Мистер Гамбрил негодующе фыркнул.
— Когда подумаешь об Альберти! — И он подумал об Альберти — об Альберти, самом благородном из всех римлян, о единственном подлинном римлянине. Ибо сами римляне вели в действительности жалкую и сумасбродную жизнь внутри своей вульгарной империи. Альберти и его последователи эпохи Возрождения жили жизнью идеальных римлян. Они вкладывали в свою архитектуру Плутарха. Они брали гнусного подлинного Катона, исторического Брута и, превратив их в римских героев, учились у них и подражали им. До Альберти не было подлинных римлян, а со смертью Пиранези их раса начала снова вымирать.
— А когда подумаешь о Брунеллески! — Гамбрил Старший принялся страстно вспоминать архитектора, который подвесил на восьми изящно взлетающих ввысь мраморных опорах самый легкий и самый чудесный из всех куполов.

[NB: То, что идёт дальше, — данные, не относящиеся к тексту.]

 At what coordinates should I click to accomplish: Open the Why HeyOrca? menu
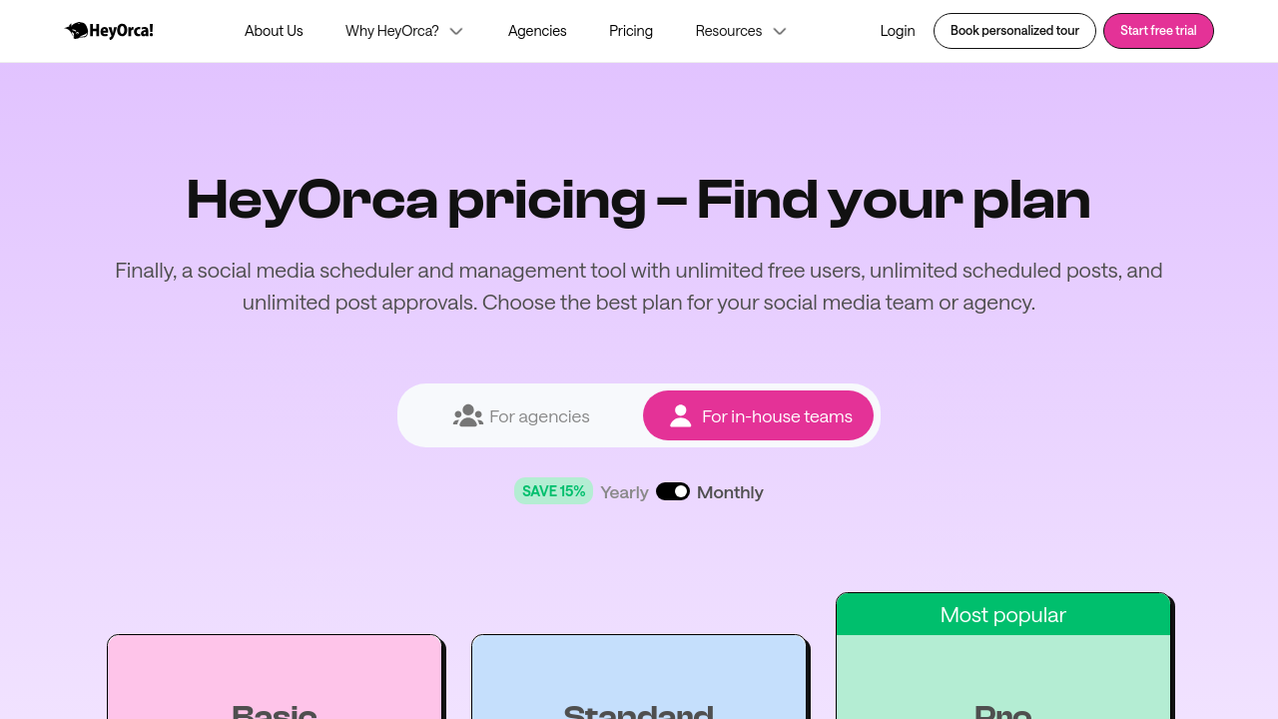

— А Микеланджело! Огромная мрачная апсида… А Врен и Палладио. Когда я думаю обо всех них…[19] — Гамбрил Старший взмахнул руками и замолчал. То, что он чувствовал, думая о них, нельзя было выразить словами.
Гамбрил Младший взглянул на часы.
— Половина третьего, — сказал он. — Пора спать.
ГЛАВА III
— Мистер Гамбрил! — (К удивлению примешивалось удовольствие.) — Как я рад! — (Теперь основным чувством, которое выражал голос, доносившийся откуда-то из темных глубин мастерской, было удовольствие.)
— Это я, мистер Бодженос, должен радоваться. — Гамбрил закрыл за собой дверь мастерской.
Маленький человечек в сюртуке выскочил из каньона, или, вернее, черного ущелья, образованного двумя отвесными слоистыми стенами демисезонных костюмов, и, выйдя в открытое пространство перед дверью, поклонился со старомодной учтивостью, показав при этом перламутровый череп, слегка прикрытый длинными влажными темными прядями скудной растительности.
— И разрешите мне узнать, сэр, чему я обязан этой радостью? — Мистер Бодженос лукаво посмотрел снизу вверх, склонив голову набок, так, что дрогнули торчащие кончики его нафиксатуаренных усов. Пальцы его правой руки были засунуты за борт сюртука, и он стоял носки врозь, в первой позиции классического балета. — Легкое весеннее пальто, может быть? Или новый костюм? Должен заметить, — и его взгляд профессионала окинул длинную, худую фигуру Гамбрила с головы до ног, — должен заметить, что те одежды, которые вы теперь носите, мистер Гамбрил, выглядят — как бы это сказать? — несколько неглиже, как сказали бы французы, чуточку неглиже!
Гамбрил взглянул на свой костюм. Его огорчило «неглиже» мистера Бодженоса; этот поклеп обидел его, оскорбил. Неглиже? А он-то воображал, что вид у него вполне приличный и даже элегантный (но ведь у него всегда был такой вид, даже в лохмотьях), — вернее сказать, безупречный, как у мистера Портьюза, очень подтянутый в этой черной куртке, опереточных брюках и лакированных ботинках. А черная фетровая шляпа — разве она не была именно тем иностранным, южным штрихом, который спасал всю композицию от банальности? Он рассматривал себя, стараясь увидеть свой костюм — свои одежды, как назвал их мистер Бодженос, одежды, Боже милосердный! — глазами опытного портного. Перегруженные карманы отвисали складками, на жилете было пятно, брюки вздувались пузырями, точно голые колени на рубенсовском портрете Елены Фурмбн в мехах, в Венской галерее. Да, все это было страшно неглиже! Он почувствовал себя угнетенным; но изысканная профессиональная корректность мистера Бодженоса несколько успокоила его. Этот сюртук, например. Он точно сошел с какой-то очень современной картины — какая гладкая, без единой складочки, цилиндрическая грудь, какая чистая абстрактная форма конуса в слегка закругленных полах! Ничто не могло быть менее неглиже. Он окончательно успокоился.